Document Type

Article

Publication Date

1-30-2008

Comments

This article has been peer reviewed and is published in The Journal of Neuroscience 2008 Jan 30;28(5):1198-207. The published version is available at DOI: 10.1523/JNEUROSCI.0988-07.2008. ©Society for Neuroscience

Abstract

Responses to psychostimulants vary with age, but the molecular etiologies of these differences are largely unknown. The goal of the present research was to identify age-specific behavioral and molecular adaptations to cocaine and to elucidate the mechanisms involved therein.
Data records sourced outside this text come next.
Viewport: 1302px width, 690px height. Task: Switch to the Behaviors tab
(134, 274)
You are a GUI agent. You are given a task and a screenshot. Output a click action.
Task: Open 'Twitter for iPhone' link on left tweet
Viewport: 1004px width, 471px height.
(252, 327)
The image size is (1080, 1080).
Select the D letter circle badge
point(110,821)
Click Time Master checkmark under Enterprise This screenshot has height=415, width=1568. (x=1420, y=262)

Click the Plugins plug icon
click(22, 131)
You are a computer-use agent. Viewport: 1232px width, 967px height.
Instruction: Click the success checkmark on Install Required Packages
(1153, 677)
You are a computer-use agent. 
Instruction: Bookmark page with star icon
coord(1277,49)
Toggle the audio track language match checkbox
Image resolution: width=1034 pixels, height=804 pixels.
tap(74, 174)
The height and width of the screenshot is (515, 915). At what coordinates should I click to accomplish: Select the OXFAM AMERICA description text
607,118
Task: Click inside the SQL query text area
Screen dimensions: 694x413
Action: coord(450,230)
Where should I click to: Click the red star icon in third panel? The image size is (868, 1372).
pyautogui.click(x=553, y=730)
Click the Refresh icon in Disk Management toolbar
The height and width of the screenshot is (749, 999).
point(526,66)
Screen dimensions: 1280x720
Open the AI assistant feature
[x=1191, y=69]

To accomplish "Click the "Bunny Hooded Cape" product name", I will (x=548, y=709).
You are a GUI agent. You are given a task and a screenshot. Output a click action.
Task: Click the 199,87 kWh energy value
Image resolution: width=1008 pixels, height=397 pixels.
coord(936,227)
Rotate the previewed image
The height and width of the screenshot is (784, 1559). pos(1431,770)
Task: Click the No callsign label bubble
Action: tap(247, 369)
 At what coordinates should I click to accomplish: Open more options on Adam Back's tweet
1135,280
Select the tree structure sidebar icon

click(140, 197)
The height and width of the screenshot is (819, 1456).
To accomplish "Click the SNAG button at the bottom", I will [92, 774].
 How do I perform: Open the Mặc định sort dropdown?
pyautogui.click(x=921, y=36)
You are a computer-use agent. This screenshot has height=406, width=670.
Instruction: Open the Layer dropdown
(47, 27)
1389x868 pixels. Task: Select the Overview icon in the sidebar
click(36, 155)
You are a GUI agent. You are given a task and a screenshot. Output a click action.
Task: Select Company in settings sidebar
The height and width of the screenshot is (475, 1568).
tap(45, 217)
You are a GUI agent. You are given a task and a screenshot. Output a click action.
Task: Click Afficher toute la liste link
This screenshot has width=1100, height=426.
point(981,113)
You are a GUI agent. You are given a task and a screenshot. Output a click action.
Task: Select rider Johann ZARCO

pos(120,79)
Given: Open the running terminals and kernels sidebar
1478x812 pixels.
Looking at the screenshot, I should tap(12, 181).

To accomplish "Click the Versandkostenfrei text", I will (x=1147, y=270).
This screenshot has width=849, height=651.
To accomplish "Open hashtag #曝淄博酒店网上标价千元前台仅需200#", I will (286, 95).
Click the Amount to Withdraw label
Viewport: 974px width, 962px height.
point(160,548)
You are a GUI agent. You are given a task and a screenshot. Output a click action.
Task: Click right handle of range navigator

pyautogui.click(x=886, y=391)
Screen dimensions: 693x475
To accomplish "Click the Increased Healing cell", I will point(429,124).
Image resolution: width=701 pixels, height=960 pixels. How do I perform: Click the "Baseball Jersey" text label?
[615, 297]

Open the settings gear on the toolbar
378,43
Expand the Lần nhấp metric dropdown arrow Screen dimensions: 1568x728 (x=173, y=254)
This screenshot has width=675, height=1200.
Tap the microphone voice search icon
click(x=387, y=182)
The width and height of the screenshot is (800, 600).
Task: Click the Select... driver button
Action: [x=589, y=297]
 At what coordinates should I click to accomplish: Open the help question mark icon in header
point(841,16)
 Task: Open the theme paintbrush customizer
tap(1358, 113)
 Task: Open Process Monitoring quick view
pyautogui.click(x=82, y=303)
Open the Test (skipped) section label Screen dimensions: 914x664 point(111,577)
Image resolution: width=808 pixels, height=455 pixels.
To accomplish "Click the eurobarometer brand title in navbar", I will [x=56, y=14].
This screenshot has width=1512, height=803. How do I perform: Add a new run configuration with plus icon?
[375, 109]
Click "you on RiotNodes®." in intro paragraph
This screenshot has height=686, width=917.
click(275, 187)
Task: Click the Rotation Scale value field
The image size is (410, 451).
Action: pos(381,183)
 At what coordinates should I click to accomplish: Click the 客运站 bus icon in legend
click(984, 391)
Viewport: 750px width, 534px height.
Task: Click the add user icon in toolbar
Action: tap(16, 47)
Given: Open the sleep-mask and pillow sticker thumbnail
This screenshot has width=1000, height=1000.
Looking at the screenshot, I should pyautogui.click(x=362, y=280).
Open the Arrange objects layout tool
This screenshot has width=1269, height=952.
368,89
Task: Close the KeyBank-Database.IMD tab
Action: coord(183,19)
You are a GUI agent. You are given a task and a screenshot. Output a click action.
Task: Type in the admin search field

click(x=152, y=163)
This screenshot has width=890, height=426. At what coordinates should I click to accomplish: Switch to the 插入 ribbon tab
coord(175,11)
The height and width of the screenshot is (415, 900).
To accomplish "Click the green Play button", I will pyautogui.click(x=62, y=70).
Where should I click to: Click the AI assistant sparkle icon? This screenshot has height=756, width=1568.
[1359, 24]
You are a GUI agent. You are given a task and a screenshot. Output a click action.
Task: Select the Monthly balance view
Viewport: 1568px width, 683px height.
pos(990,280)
Postweanling, periadolescent, and adult male CD-1 mice were exposed to cocaine (20 mg/kg) for 7 d. The rewarding effects of cocaine were assessed, as were the response to a Trk antagonist and the regulation of dopamine and cAMP-regulated phosphoprotein, 32 kDa (DARPP-32). Cocaine was rewarding in both periadolescent and adult mice using a conditioned place preference procedure. In contrast, postweanling mice failed to demonstrate significant cocaine-induced place preference. Because components of the neurotrophin system including brain-derived neurotrophic factor and TrkB are developmentally regulated, their role in the age-specific effects of cocaine was determined using the Trk receptor antagonist K252a. Postweanling mice that received K252a before daily cocaine showed a significant place preference to the cocaine-paired environment that was not seen in the absence of K252a. DARPP-32 protein levels were significantly upregulated in the lateral region of the caudate-putamen exclusively in postweanling mice after chronic cocaine. Daily pretreatment with K252a attenuated the induction of DARPP-32 in the postweanling striatum. These data indicate that Trk neurotransmission plays a role in age-specific behavioral and molecular responses to cocaine and concurrently modulates DARPP-32 levels.